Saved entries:
☆ ☆ ☆ ☆
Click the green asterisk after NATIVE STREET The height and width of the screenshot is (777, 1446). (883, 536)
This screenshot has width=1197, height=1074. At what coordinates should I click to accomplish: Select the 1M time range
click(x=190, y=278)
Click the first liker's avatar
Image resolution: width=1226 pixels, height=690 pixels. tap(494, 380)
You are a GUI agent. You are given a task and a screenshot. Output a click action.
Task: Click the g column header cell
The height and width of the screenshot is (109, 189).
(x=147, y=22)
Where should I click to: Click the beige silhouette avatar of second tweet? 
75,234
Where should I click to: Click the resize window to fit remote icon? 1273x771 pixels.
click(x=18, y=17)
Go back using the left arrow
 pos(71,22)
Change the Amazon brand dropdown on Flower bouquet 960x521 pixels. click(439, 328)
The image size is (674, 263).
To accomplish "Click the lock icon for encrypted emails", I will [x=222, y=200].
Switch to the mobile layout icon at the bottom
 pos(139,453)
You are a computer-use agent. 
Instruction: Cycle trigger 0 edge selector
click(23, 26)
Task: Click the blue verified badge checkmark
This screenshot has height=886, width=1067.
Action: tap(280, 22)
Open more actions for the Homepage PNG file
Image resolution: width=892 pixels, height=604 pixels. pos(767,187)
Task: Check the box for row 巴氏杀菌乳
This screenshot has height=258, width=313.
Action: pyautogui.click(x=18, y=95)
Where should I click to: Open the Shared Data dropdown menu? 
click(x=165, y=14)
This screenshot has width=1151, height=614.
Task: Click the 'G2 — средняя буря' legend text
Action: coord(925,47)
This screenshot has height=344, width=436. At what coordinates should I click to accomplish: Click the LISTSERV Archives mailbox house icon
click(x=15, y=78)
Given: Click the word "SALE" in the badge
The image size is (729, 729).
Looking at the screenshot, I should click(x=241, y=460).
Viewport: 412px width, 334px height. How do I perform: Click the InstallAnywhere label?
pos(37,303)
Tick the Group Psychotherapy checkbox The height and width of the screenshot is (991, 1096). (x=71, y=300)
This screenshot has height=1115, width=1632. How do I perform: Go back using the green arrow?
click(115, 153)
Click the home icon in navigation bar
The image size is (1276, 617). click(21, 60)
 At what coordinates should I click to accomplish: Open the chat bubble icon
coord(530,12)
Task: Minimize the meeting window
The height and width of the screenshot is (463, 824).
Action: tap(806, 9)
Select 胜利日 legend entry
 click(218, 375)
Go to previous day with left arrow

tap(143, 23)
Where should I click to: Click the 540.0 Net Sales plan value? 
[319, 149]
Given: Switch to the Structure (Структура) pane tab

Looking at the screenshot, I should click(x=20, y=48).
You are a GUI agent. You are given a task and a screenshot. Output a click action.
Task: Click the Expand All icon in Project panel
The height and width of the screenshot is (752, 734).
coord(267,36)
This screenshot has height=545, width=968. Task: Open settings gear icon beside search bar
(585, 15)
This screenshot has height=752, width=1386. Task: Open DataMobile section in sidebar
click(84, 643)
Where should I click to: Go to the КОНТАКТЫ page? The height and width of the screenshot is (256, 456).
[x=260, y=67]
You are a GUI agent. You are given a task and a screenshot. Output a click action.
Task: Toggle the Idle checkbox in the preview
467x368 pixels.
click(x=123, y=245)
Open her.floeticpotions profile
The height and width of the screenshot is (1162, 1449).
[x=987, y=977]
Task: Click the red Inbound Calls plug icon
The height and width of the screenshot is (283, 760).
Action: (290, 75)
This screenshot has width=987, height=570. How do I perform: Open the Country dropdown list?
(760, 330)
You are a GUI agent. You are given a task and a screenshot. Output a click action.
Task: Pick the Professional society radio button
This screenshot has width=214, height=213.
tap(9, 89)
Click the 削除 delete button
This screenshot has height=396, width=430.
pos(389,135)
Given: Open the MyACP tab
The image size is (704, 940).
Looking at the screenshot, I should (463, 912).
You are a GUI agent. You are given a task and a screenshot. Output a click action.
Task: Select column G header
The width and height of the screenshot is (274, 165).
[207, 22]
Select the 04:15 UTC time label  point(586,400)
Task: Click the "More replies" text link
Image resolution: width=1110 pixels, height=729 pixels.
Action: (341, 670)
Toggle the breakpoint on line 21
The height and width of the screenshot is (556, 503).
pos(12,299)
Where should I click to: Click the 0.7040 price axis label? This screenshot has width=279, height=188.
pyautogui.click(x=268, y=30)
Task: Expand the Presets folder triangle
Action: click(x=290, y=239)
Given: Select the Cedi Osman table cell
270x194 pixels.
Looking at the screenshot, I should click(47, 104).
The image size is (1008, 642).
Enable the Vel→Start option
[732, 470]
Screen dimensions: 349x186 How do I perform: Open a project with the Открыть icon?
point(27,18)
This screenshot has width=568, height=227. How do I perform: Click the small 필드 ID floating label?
☆ ☆ ☆ ☆
▶ **What is expected**: The answer should be only the number of lines in the data that include "column".

▶ **Answer section**: 2